= PAGE EXTRACT =

=-=-=-=-=

Question

The solution of the differential equation, \[\dfrac{dy}{dx}={{\left( x-y \right)}^{2}},\] when y(1) = 1, is:
\[\left( a \right){{\log }_{e}}\left| \dfrac{2-y}{2-x} \right|=2\left( y-1 \right)\]
\[\left( b \right){{\log }_{e}}\left| \dfrac{2-x}{2-y} \right|=x-y\]
\[\left( c \right)-{{\log }_{e}}\left| \dfrac{1+x-y}{1-x+y} \right|=x+y-2\]
\[\left( d \right)-{{\log }_{e}}\left| \dfrac{1-x+y}{1+x-y} \right|=2\left( x-1 \right)\]

Answer 1

Hint: First we will simplify our term by assuming t = x – y, then we change the coordinate in terms of t, then we separate the variable to interpret the given differential equation, we use \[\int{\dfrac{1}{1-{{t}^{2}}}dt}=\dfrac{1}{2}\ln \left| \dfrac{1+t}{1-t} \right|\] and \[\int{dn=x+e}\] to get the solution. To find the value of c, we will use y(1) = 1 and get our final answer.

=-=-=-=-=

= STORED RECORDS =
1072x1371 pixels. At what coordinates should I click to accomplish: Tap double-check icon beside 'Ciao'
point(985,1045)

=-=-=-=-=

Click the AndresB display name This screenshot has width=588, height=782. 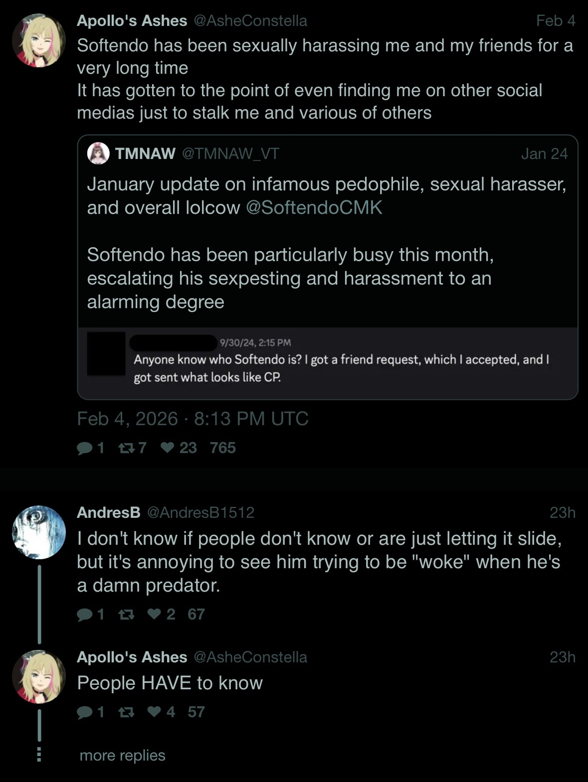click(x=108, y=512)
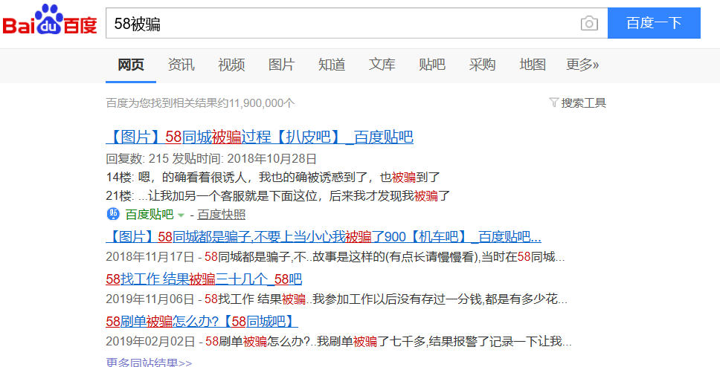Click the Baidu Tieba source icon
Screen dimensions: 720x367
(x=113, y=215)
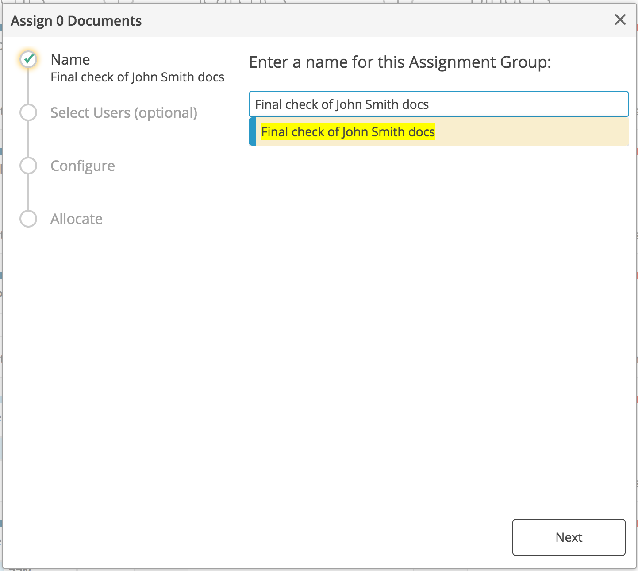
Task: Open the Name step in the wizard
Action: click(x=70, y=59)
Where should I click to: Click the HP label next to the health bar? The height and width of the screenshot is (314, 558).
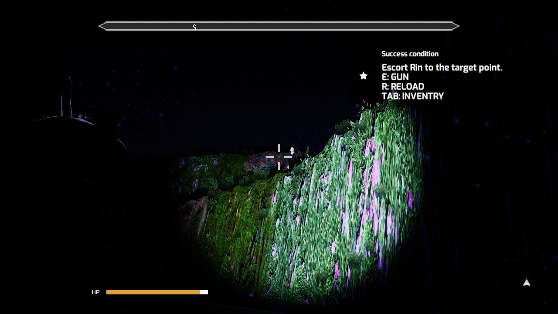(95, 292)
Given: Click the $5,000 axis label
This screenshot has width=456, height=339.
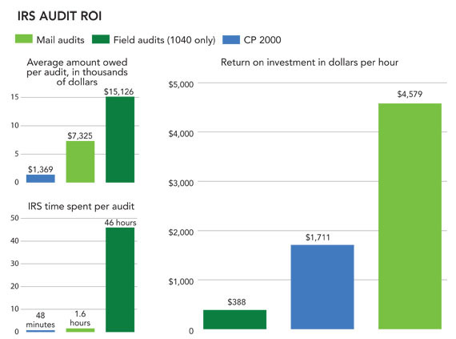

=-=-=-=-=

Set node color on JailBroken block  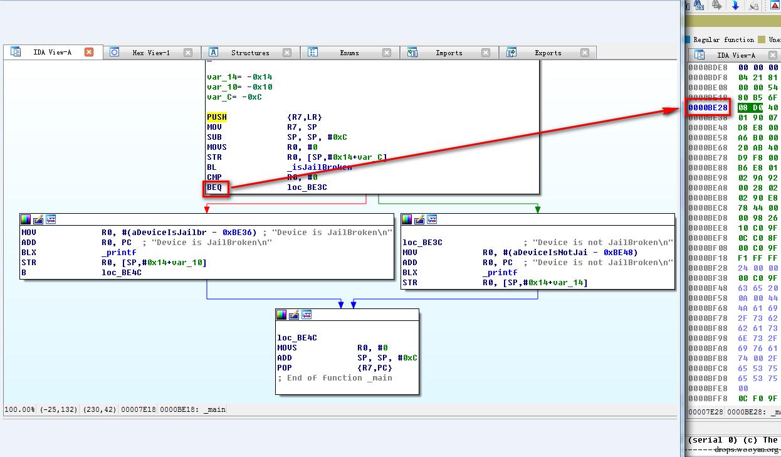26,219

=-=-=-=-=

= YOUR TASKS =
1. In the differential equation question, list the expression to the right of the equals sign in each of the four answer options, and label each with its letter.
2. Write out the part of the differential equation question that starts with "The solution of" and goes on through "our final answer.".

= PER-TASK ANSWERS =
1.
(a) 2(y − 1)
(b) x − y
(c) x + y − 2
(d) 2(x − 1)

2.
The solution of the differential equation, \[\dfrac{dy}{dx}={{\left( x-y \right)}^{2}},\] when y(1) = 1, is:
\[\left( a \right){{\log }_{e}}\left| \dfrac{2-y}{2-x} \right|=2\left( y-1 \right)\]
\[\left( b \right){{\log }_{e}}\left| \dfrac{2-x}{2-y} \right|=x-y\]
\[\left( c \right)-{{\log }_{e}}\left| \dfrac{1+x-y}{1-x+y} \right|=x+y-2\]
\[\left( d \right)-{{\log }_{e}}\left| \dfrac{1-x+y}{1+x-y} \right|=2\left( x-1 \right)\]

Answer 1

Hint: First we will simplify our term by assuming t = x – y, then we change the coordinate in terms of t, then we separate the variable to interpret the given differential equation, we use \[\int{\dfrac{1}{1-{{t}^{2}}}dt}=\dfrac{1}{2}\ln \left| \dfrac{1+t}{1-t} \right|\] and \[\int{dn=x+e}\] to get the solution. To find the value of c, we will use y(1) = 1 and get our final answer.